Write out each line of the records below as one string in a JSON list, skipping blank lines.

-- start PROVIDED MATERIAL --

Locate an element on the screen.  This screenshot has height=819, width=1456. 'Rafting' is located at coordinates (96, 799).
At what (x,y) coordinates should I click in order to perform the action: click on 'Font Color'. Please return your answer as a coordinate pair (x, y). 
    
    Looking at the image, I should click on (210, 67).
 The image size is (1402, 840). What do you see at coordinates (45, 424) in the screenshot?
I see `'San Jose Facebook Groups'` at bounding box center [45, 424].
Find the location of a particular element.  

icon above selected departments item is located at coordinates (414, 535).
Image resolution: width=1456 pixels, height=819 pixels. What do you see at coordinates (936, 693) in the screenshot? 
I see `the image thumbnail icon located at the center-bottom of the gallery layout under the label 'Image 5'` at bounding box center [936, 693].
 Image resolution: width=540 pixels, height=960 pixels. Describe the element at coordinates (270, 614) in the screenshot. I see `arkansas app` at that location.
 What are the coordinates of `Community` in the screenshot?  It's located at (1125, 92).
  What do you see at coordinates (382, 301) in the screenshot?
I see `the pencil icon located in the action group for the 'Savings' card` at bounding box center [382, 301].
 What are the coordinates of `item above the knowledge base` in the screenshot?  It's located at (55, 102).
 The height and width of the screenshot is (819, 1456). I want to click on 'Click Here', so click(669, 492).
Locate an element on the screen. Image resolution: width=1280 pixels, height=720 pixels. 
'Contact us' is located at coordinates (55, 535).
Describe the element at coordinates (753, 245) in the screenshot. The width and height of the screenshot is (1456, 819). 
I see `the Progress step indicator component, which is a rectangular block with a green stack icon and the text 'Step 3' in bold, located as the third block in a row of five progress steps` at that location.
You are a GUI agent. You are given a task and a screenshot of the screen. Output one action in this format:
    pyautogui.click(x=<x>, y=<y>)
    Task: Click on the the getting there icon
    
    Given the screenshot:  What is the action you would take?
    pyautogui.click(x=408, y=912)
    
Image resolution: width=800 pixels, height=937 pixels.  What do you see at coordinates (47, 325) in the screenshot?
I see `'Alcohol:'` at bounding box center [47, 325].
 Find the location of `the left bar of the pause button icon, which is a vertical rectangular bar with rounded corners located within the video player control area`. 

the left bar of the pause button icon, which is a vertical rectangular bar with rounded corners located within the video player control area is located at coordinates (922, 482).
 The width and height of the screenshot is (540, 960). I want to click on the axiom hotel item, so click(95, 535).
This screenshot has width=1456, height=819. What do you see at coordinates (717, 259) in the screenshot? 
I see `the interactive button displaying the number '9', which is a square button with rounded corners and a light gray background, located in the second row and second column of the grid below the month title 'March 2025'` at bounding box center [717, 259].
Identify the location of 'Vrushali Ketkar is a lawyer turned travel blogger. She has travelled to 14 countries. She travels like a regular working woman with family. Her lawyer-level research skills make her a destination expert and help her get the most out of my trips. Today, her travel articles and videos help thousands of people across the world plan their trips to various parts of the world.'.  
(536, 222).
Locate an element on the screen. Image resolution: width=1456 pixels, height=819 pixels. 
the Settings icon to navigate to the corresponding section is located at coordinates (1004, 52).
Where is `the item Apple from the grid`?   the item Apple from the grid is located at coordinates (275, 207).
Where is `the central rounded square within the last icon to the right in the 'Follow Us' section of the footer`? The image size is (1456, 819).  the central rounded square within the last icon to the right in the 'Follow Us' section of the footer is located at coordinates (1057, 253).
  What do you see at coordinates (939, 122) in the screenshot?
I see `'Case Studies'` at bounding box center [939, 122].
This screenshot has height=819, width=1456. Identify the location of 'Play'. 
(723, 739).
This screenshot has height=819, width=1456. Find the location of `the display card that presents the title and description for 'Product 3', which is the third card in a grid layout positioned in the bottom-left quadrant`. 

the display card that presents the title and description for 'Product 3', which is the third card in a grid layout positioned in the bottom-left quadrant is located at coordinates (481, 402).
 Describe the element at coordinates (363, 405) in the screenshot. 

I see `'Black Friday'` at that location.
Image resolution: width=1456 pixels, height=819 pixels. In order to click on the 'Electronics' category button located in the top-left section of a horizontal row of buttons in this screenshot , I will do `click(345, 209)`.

-- end PROVIDED MATERIAL --

PROBLEM SOLUTION
[
  "Locate an element on the screen.  This screenshot has height=819, width=1456. 'Rafting' is located at coordinates (96, 799).",
  "At what (x,y) coordinates should I click in order to perform the action: click on 'Font Color'. Please return your answer as a coordinate pair (x, y). ",
  "    Looking at the image, I should click on (210, 67).",
  " The image size is (1402, 840). What do you see at coordinates (45, 424) in the screenshot?",
  "I see `'San Jose Facebook Groups'` at bounding box center [45, 424].",
  "Find the location of a particular element.  ",
  "icon above selected departments item is located at coordinates (414, 535).",
  "Image resolution: width=1456 pixels, height=819 pixels. What do you see at coordinates (936, 693) in the screenshot? ",
  "I see `the image thumbnail icon located at the center-bottom of the gallery layout under the label 'Image 5'` at bounding box center [936, 693].",
  " Image resolution: width=540 pixels, height=960 pixels. Describe the element at coordinates (270, 614) in the screenshot. I see `arkansas app` at that location.",
  " What are the coordinates of `Community` in the screenshot?  It's located at (1125, 92).",
  "  What do you see at coordinates (382, 301) in the screenshot?",
  "I see `the pencil icon located in the action group for the 'Savings' card` at bounding box center [382, 301].",
  " What are the coordinates of `item above the knowledge base` in the screenshot?  It's located at (55, 102).",
  " The height and width of the screenshot is (819, 1456). I want to click on 'Click Here', so click(669, 492).",
  "Locate an element on the screen. Image resolution: width=1280 pixels, height=720 pixels. ",
  "'Contact us' is located at coordinates (55, 535).",
  "Describe the element at coordinates (753, 245) in the screenshot. The width and height of the screenshot is (1456, 819). ",
  "I see `the Progress step indicator component, which is a rectangular block with a green stack icon and the text 'Step 3' in bold, located as the third block in a row of five progress steps` at that location.",
  "You are a GUI agent. You are given a task and a screenshot of the screen. Output one action in this format:",
  "    pyautogui.click(x=<x>, y=<y>)",
  "    Task: Click on the the getting there icon",
  "    Given the screenshot:  What is the action you would take?",
  "    pyautogui.click(x=408, y=912)",
  "Image resolution: width=800 pixels, height=937 pixels.  What do you see at coordinates (47, 325) in the screenshot?",
  "I see `'Alcohol:'` at bounding box center [47, 325].",
  " Find the location of `the left bar of the pause button icon, which is a vertical rectangular bar with rounded corners located within the video player control area`. ",
  "the left bar of the pause button icon, which is a vertical rectangular bar with rounded corners located within the video player control area is located at coordinates (922, 482).",
  " The width and height of the screenshot is (540, 960). I want to click on the axiom hotel item, so click(95, 535).",
  "This screenshot has width=1456, height=819. What do you see at coordinates (717, 259) in the screenshot? ",
  "I see `the interactive button displaying the number '9', which is a square button with rounded corners and a light gray background, located in the second row and second column of the grid below the month title 'March 2025'` at bounding box center [717, 259].",
  "Identify the location of 'Vrushali Ketkar is a lawyer turned travel blogger. She has travelled to 14 countries. She travels like a regular working woman with family. Her lawyer-level research skills make her a destination expert and help her get the most out of my trips. Today, her travel articles and videos help thousands of people across the world plan their trips to various parts of the world.'.  ",
  "(536, 222).",
  "Locate an element on the screen. Image resolution: width=1456 pixels, height=819 pixels. ",
  "the Settings icon to navigate to the corresponding section is located at coordinates (1004, 52).",
  "Where is `the item Apple from the grid`?   the item Apple from the grid is located at coordinates (275, 207).",
  "Where is `the central rounded square within the last icon to the right in the 'Follow Us' section of the footer`? The image size is (1456, 819).  the central rounded square within the last icon to the right in the 'Follow Us' section of the footer is located at coordinates (1057, 253).",
  "  What do you see at coordinates (939, 122) in the screenshot?",
  "I see `'Case Studies'` at bounding box center [939, 122].",
  "This screenshot has height=819, width=1456. Identify the location of 'Play'. ",
  "(723, 739).",
  "This screenshot has height=819, width=1456. Find the location of `the display card that presents the title and description for 'Product 3', which is the third card in a grid layout positioned in the bottom-left quadrant`. ",
  "the display card that presents the title and description for 'Product 3', which is the third card in a grid layout positioned in the bottom-left quadrant is located at coordinates (481, 402).",
  " Describe the element at coordinates (363, 405) in the screenshot. ",
  "I see `'Black Friday'` at that location.",
  "Image resolution: width=1456 pixels, height=819 pixels. In order to click on the 'Electronics' category button located in the top-left section of a horizontal row of buttons in this screenshot , I will do `click(345, 209)`."
]